In its report, Amnesty suggests that authorities are using recent counterterrorism efforts as a pretext to justify torture.
In 2015, Tunisia was hit by a wave of terror attacks. In March, three gunmen opened fire on crowds at the Bardo National Museum in the capital Tunis, killing 24, including many foreign tourists. The attack was later claimed by the Islamic State (IS). In June, a lone gunman opened fire on tourists at a beachside hotel in the popular resort of Sousse, killing 38. In November, a suicide bomber attacked a bus carrying Tunisian presidential guards.
Tunisia currently supplies the largest contingent of foreign fighters to IS in Iraq, Syria and neighboring Libya.
Amnesty's report includes the testimonies of several Tunisians who claim to have been tortured in 2015, following their arrest on terror charges. According to the watchdog, detainees were "subjected to electric shocks, including on the genitals" and to a stress position known as the "roasted chicken" — which involves tying a detainee's hands and feet to a piece of wood.
Former detainees also stated that they had been forced to sign false confessions.
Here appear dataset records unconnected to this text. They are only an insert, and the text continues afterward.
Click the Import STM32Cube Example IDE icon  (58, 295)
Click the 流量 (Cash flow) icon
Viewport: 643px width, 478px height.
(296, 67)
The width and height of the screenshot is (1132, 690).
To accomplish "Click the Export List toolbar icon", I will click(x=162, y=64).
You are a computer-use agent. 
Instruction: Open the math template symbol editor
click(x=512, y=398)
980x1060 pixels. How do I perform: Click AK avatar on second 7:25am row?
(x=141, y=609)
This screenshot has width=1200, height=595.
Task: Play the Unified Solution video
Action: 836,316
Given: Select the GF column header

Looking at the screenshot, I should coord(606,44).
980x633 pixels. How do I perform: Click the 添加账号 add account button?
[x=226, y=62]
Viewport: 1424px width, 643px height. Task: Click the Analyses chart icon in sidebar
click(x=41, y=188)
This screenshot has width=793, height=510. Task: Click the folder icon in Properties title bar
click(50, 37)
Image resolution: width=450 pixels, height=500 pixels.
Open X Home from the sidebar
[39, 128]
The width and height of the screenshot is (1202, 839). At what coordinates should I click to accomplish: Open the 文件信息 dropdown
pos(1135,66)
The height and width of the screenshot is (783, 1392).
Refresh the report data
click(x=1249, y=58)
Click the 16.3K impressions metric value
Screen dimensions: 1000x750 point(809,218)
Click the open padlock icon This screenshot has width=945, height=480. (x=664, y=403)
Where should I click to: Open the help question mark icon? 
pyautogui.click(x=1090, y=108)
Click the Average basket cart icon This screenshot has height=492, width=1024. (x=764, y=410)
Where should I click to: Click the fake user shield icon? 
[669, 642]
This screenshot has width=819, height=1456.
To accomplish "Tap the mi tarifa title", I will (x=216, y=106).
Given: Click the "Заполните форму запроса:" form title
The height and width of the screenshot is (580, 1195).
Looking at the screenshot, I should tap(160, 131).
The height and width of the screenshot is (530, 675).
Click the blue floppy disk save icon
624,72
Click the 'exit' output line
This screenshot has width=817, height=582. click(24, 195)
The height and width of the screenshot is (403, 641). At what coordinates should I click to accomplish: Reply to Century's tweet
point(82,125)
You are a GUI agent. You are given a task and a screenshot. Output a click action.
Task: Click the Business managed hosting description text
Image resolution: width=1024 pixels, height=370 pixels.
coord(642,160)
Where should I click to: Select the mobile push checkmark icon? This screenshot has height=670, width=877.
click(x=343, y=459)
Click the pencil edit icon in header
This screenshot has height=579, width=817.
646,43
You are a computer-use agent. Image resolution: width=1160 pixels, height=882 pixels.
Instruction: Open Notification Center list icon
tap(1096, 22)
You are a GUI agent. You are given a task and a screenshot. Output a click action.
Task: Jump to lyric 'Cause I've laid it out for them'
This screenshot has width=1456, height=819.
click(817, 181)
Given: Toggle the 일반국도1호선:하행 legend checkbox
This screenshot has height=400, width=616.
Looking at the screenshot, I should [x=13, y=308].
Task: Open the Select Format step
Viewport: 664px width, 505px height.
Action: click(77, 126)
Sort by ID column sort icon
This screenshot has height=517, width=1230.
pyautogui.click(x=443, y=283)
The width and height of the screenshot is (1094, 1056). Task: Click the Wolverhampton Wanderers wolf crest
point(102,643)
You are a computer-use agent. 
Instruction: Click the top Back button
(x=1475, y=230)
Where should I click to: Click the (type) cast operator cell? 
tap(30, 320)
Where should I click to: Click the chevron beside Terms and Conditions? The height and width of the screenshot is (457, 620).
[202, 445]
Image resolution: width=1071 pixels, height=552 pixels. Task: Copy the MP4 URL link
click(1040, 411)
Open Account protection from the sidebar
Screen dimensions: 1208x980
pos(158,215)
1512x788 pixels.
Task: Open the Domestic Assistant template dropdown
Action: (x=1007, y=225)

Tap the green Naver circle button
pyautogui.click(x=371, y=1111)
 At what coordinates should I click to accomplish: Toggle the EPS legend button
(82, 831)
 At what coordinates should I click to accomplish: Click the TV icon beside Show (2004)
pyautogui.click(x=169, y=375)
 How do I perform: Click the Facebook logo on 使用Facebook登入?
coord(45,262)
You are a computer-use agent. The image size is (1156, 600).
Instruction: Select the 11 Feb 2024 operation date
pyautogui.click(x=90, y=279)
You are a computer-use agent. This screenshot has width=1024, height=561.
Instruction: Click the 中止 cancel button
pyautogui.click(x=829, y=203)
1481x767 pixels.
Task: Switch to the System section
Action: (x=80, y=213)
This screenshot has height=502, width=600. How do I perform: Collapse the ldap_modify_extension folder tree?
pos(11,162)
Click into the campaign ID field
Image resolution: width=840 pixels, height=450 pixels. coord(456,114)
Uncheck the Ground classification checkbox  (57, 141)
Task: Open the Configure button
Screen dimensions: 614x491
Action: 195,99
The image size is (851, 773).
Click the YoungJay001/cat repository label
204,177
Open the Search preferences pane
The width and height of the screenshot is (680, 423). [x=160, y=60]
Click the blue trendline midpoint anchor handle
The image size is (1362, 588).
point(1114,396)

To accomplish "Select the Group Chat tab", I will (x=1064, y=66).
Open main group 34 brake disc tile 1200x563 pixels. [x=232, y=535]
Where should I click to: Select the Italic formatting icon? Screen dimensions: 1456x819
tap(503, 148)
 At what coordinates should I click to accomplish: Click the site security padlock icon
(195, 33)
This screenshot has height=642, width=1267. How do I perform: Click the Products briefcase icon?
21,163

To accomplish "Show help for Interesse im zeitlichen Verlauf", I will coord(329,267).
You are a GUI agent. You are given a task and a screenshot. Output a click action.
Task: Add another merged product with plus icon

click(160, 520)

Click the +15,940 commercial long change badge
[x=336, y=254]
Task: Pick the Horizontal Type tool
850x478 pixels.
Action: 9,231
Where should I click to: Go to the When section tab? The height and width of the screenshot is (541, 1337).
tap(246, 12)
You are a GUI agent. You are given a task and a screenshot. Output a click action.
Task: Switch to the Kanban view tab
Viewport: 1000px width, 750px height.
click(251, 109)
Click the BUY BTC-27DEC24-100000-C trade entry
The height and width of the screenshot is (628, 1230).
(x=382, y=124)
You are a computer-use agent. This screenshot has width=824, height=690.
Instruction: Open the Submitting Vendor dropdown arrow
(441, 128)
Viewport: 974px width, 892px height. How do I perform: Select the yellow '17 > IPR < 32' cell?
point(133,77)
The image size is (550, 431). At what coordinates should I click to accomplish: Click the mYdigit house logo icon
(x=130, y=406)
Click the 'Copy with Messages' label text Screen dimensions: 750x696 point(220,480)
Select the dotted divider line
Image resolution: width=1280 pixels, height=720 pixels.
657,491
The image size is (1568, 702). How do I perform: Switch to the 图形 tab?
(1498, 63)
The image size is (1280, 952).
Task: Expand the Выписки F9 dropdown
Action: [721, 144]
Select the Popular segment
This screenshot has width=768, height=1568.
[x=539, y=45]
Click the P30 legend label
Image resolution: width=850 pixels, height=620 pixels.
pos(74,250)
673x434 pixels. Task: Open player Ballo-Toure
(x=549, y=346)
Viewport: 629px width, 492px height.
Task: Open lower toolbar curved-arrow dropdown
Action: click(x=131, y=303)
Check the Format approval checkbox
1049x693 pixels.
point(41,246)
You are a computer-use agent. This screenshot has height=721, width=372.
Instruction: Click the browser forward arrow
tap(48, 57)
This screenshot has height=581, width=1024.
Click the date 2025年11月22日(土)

"Because of these attacks, we have seen a rise in the use of violence by security forces over the past year," said Nina Walch, crisis coordinator for Amnesty France.
New counterterrorism legislation introduced in July 2015 allows authorities to detain suspects from six to 15 days, which, according to Walch, "significantly increases the chance of torture." The new law adheres to an "overly broad definition of terrorism," that could easily include any protest that led to clashes, she said.
Walch also highlighted the harmful effects of the state of emergency, which was declared following the Sousse attack. After being lifted in October, the state of emergency was reintroduced in the wake of the November attack.
Under the state of emergency, the government's ability to limit the freedom of the press and to crack down on public gatherings has been greatly increased.
And yet five years on, Tunisia — the cradle of the Arab revolt — remains the only relative success story of the movement. Other countries like Libya, Egypt, Syria or Bahrain, have not been so successful in transitioning to democracy.
In 2015, the Nobel Committee awarded the Peace Prize to the Tunisian National Dialogue Quartet, for "its decisive contribution to the building of a pluralistic democracy in Tunisia in the wake of the Jasmine Revolution of 2011."
"In order to bring about real change, Tunisia needs to implement the legal reforms and break the vicious cycle of impunity," said Walch. "There are people who carried out killings during the 2011 protests that still haven't been sentenced."